Richieste =
1) Estrai dal testo sulla direzione spirituale delle anime principianti il passo che comincia con "Del resto è" e prosegue fino a "dee dar credenza.".
2) Traduci in inglese questa frase del testo sulla direzione spirituale: "Non ha dubbio che per la perfezione son più necessarie le interne, ma non perciò non son necessarie anche l'esterne."
3) Prosegui il testo sulla direzione spirituale delle anime principianti dopo la sua ultima frase.

Testo della pagina =
* * *

18. Indi per affezionarla ai beni spirituali, a principio le fa assaggiare molte consolazioni con abbondanza di lagrime e tenerezze; onde l'anima procura allora di staccarsi da' piaceri sensuali, anzi cerca di macerarsi con penitenze, digiuni, cilizi e discipline. Ma allora bisogna che il direttore la tenga a freno e le neghi di fare mortificazioni, almeno tutte quelle che domanda, perchè la persona spinta da quel fervore sensibile facilmente potrebbe coll'indiscrezione guastarsi la sanità. Questa è arte del demonio, che quando vede alcuno che si dà a Dio, e scorge che Dio lo consola colle carezze solite darsi a' principianti, il nemico cerca di fargli perdere la salute colle penitenze indiscrete, acciocchè poi, sopravvenendo le infermità, lasci non solamente le penitenze, ma l'orazione, le comunioni e tutti gli esercizi divoti, e ritorni alla vita antica. Per tanto il direttore con queste anime che cominciano la vita spirituale e cercano penitenze, dee esser molto avaro in concederle, ma procuri di esortar loro a mortificarsi internamente con soffrire con pazienza i disprezzi e le cose contrarie, ubbidire a' superiori, astenersi dalla curiosità di vedere o di sentire, e cose simili; e dica loro che poi, quando avranno acquistato il buon abito di esercitare tali mortificazioni interne, allora potranno rendersi degne di praticare l'esterne.
Del resto è marcio errore il dire, come dicono alcuni, che le mortificazioni esterne non servono o poco servono. Non ha dubbio che per la perfezione son più necessarie le interne, ma non perciò non son necessarie anche l'esterne. Dicea S. Vincenzo de Paoli che chi non pratica le mortificazioni esterne non sarà mortificato nè esternamente nè internamente. Ed aggiungea S. Giovanni della Croce che ad un direttore che disprezza le macerazioni della carne, ancorchè facesse egli miracoli, non gli si dee dar credenza.
19. Ma ritorniamo al punto. — L'anima dunque ne' principî che si dà a Dio ed assaggia la dolcezza di quelle consolazioni sensibili colle quali cerca il Signore di allettarla e così distaccarla da' piaceri terreni, ella si va staccando dalle creature e si attacca a Dio; ma si attacca con difetto, spinta più dalla sensibilità di quelle consolazioni spirituali che da una vera volontà di dar gusto a Dio; e s'inganna col credere che quanto più trova gusto in quelle sue divozioni tanto più ama Dio. E da ciò nasce che quando vien disturbata da quegli esercizi ove trovava pascolo, e viene impiegata in altre opere di ubbidienza o di carità o di obbligazione del suo stato, s'inquieta e se ne accora: — questo è difetto universale della nostra misera umanità, di cercare in ogni azione la propria soddisfazione — o pure quando in quegli esercizi divoti non vi trova i gusti assaggiati, o gli lascia o almeno gli diminuisce, e, diminuendoli poi da giorno in giorno, finalmente gli lascia tutti. E questa disgrazia succede a molte anime che, chiamate da Dio al suo amore, cominciano a camminare nella via della perfezione, e fanno qualche cammino mentre durano le dolcezze spirituali, ma quando poi cessano quelle, lasciano tutto e ritornano alla vita antica. Ma bisogna persuadersi che l'amore a Dio e la perfezione non consiste nel sentire le tenerezze e le consolazioni, ma nel vincere l'amor proprio e nel seguire la divina volontà. Dice S. Francesco di Sales: «Iddio tanto è amabile quando ci consola, che quando ci tribola».

* * *

Dati disponibili =

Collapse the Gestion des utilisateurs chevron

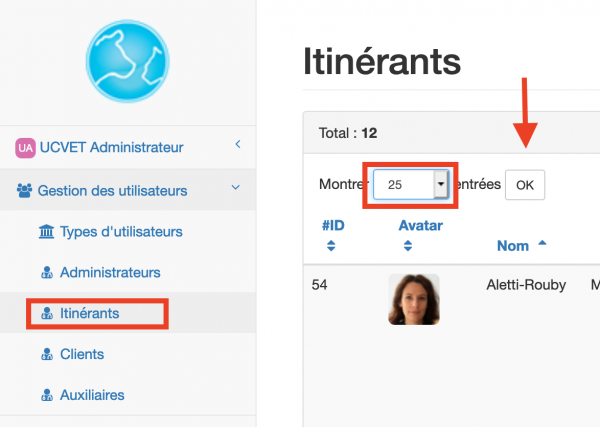(x=236, y=188)
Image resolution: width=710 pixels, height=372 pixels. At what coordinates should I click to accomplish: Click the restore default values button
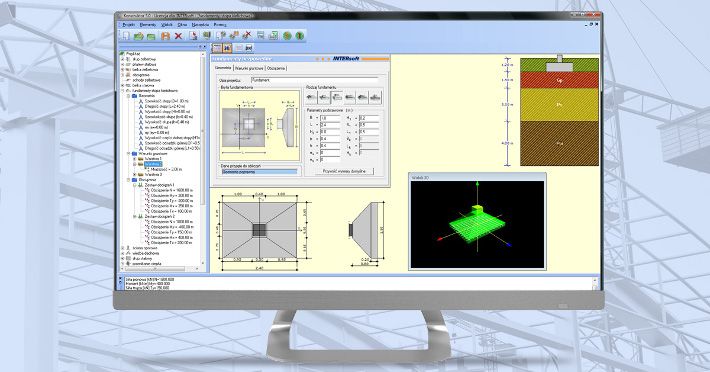coord(345,172)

* * *

Risposte scritte =
1)
Del resto è marcio errore il dire, come dicono alcuni, che le mortificazioni esterne non servono o poco servono. Non ha dubbio che per la perfezione son più necessarie le interne, ma non perciò non son necessarie anche l'esterne. Dicea S. Vincenzo de Paoli che chi non pratica le mortificazioni esterne non sarà mortificato nè esternamente nè internamente. Ed aggiungea S. Giovanni della Croce che ad un direttore che disprezza le macerazioni della carne, ancorchè facesse egli miracoli, non gli si dee dar credenza.

2) There is no doubt that the interior ones are more necessary for perfection, but that does not mean the exterior ones are not necessary as well.

3)
20. In quello stato di consolazioni non è gran virtù lasciare i gusti sensuali e sopportare gli affronti e le cose contrarie. In mezzo a quelle dolcezze l'anima sopporta tutto, ma tal sofferenza proviene spesso più da quelle dolcezze assaggiate che dalla forza del vero amore a Dio. E perciò il Signore, affin di assodarla nella virtù, si ritira e le toglie quei gusti sensibili, per toglierle ogni attacco all'amor proprio che di tali gusti si pasceva. E quindi avviene che dove prima sentiva gaudio in fare atti di offerte, di confidenza e di amore, dipoi, quando è seccata la vena, fa questi atti con freddezza e pena, e sente tedio negli esercizi più divoti, nell'orazione, nella lezione spirituale e nella comunione; anzi non vi trova altro che tenebre e timori, e le pare che tutto sia perduto. Prega, torna a pregare, e si affligge, parendole che Dio non voglia esaudirla.
21. Veniamo alla pratica di quello che dobbiamo far noi dal canto nostro.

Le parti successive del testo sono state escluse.